Quelles étaient vos principales appréhensions avant d’y entrer ? Mes appréhensions reposaient sur les souvenirs de l’Ehpad où ma mère termina ses jours en 2014. J’y avais ressenti un sentiment d’enfermement qui est totalement absent d’Escalys où chaque studio jouit de deux sorties, l’une vers la résidence et l’autre vers l’extérieur.
Certaines idées reçues sur les résidences ont-elles été confirmées ou, au contraire, totalement démenties ? Moi, j’arrivais avec de déplaisantes idées sur les Ehpad (pour rappel, le groupe Korian a été visé par 30 plaintes en 2022), or ces structures d’accueil sont à différencier des résidences pour seniors et, en ce qui concerne les secondes, si j’avais le moindre apriori négatif, il s’est aussitôt envolé !

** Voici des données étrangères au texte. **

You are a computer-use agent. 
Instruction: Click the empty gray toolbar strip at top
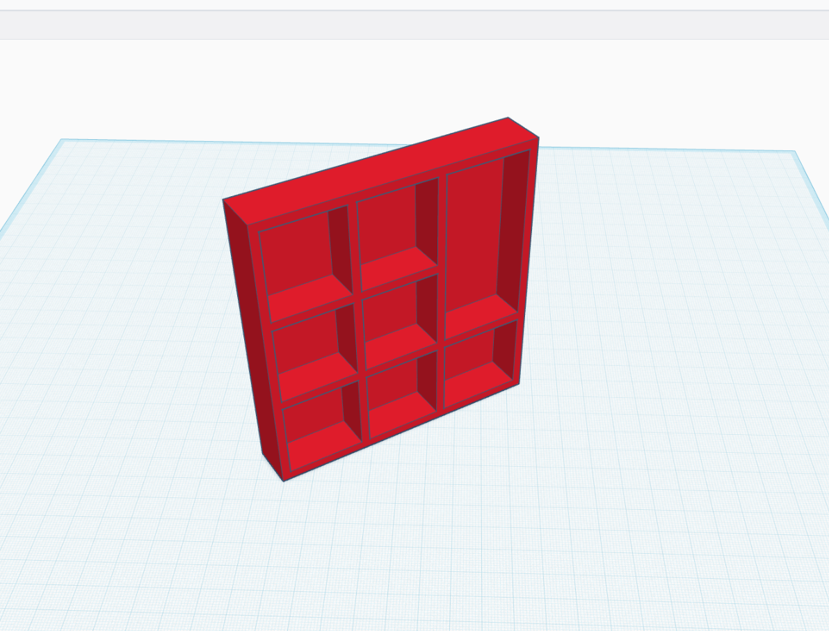tap(415, 24)
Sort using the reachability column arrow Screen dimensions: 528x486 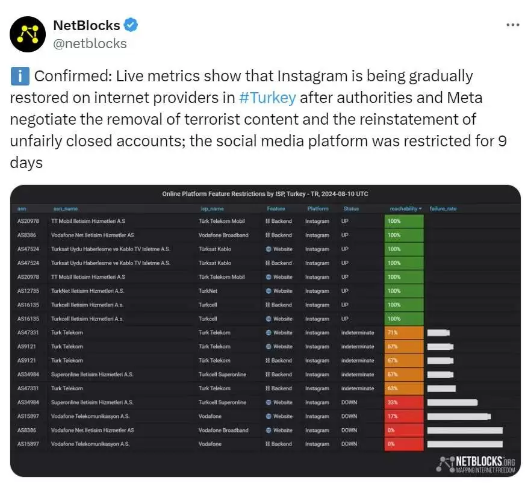pyautogui.click(x=420, y=209)
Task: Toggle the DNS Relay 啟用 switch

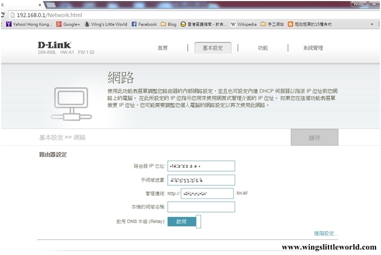Action: coord(185,221)
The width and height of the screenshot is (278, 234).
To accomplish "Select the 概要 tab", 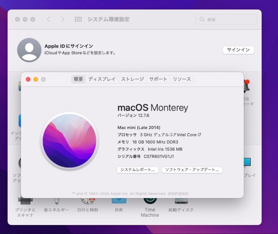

Quel message souhaitez-vous transmettre aux personnes qui vivent ou qui s’apprêtent à vivre une situation similaire ? J’ai envie de dire : « Mon livre ! », c’est en effet pour répondre à cette question que je l’ai écrit.
Que souhaiteriez-vous dire aux familles qui accompagnent un proche dans cette transition ? Mon livre encore…
Votre récit parle-t-il davantage de résilience, d’adaptation ou d’espoir ? Des trois, me semble-t-il, et je m’en réjouis car les trois mots suggèrent une lutte ou plus modestement, un effort ; en tout cas, la tentative d’aller vers quelque chose de « positif ».
Comment se déroule votre vie aujourd’hui au sein de la résidence ? Je m’efforce de respecter la discipline de vie que j’observais avant d’entrer à Escalys (horaires, activités) et de demeurer le plus indépendante possible dans ma vie quotidienne. De plus, j’ai un « rendez-vous scrabble » tous les jours à 15 heures et je participe à quelques animations (jeux de mémoire ou gymnastique douce).
Continuez-vous à écrire quotidiennement ? Où trouvez-vous désormais votre inspiration ? Mes fils ont reproduit le « coin écriture » que j’avais chez moi (ordinateur sur un bureau en face du jardin) et j’y passe le plus clair de mon temps. Mes projets d’écriture, en ce moment, tournent autour de l’histoire de ma grand-mère que j’aimerais transmettre à mes enfants et petits-enfants.
Selon vous, la société porte-t-elle un regard juste sur le grand âge ? Pas vraiment car des préjugés tenaces sont solidement ancrés, parmi lesquels celui du vieux toujours joyeux qui « débarrassé de toute obligation, n’aime que s’amuser, rigoler et prendre du bon temps » ! Or, c’est tout le contraire de ce que je vis car, pour moi, vieillir consiste en une lutte incessante contre la dégradation de mon corps et en la jouissance d’une vie intérieure toujours renouvelée.
Que souhaiteriez-vous que les plus jeunes comprennent mieux du vieillissement ? Essentiellement que les personnes âgées ne sont pas nées avec un portable à la main et que, l’informatique étant tout à fait nécessaire aux aînés, il faut prendre le temps de répondre à leurs questions dans ce domaine avec beaucoup de patience !
Si vous deviez résumer votre livre en une seule phrase, laquelle choisiriez-vous ? Les personnes âgées ne doivent jamais être infantilisées mais, au contraire, stimulées, tirées vers le haut et toujours considérées comme des adultes à part entière.